Thursday, April 28, 2011

The Strange Language of Professional Investing

We are often cautioned not to use industry jargon when discussing investing with our clients. Deservedly so. Our role is not to baffle them with unintelligible words that make us seem like professionals by using a vocabulary that sounds impressive, even if the concepts that we are trying to explain are simple. But lately I’ve been marveling how many professionals routinely use language in our business that is understood in dramatically different ways by the pros that use them. Here are two examples that come immediately to mind.

Buy and Hold Investing: For most of the investing public buying and holding is understood in the context that Warren Buffet might use the term. As a value investor he attempts to buy firms at large discounts to their intrinsic value. This provides him with a margin of safety if things don’t go well for the company in the short-term. Buffet is prepared to hold the company’s shares as long as necessary to fully realize their full value in his estimation. For strategic, buy and hold portfolio managers, the term not only means something completely different, it implies something completely opposite to Buffet’s philosophy. In this context, investors believe that markets are efficient and therefore it is useless to try and buy securities at a discount to their fair value. The only choice is to buy and hold the asset classes (the term is not typically used to discuss individual stocks) until they earn their expected historical average returns. You see… one term and two completely different meanings.

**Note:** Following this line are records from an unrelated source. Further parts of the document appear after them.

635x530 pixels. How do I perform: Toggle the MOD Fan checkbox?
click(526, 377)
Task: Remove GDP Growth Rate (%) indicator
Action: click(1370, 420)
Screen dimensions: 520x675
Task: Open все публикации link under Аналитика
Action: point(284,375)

Another favorite is “portfolio manager.” For most investors, a portfolio is built from two or more securities, no matter what they are. If you own four U.S. common stocks you have obviously created a portfolio and therefore are a portfolio manager. But in our (Pinnacle’s) scheme of things, any manager who can be benchmarked to one asset class (in this case U.S. stocks) and who is constrained by prospectus to only acquire securities in that one asset class, is better termed as a “money manager.” If you are not a professional investor but your portfolio consists of 30 individual U.S. stock positions, or bond positions, or commodity positions, or whatever, then you are considered by us to be acting like a money manager and not a portfolio manager. Today, portfolio managers manage portfolios that own several different and globally diversified asset classes. For us there is a huge difference between managing a multi-asset class portfolio and a 30 stock jockey who may be a fantastic money manager but by definition has built a lousy, one asset class portfolio. After 27 years in this business I’m still amazed at how hard it is to communicate the nuances of what we do for a living.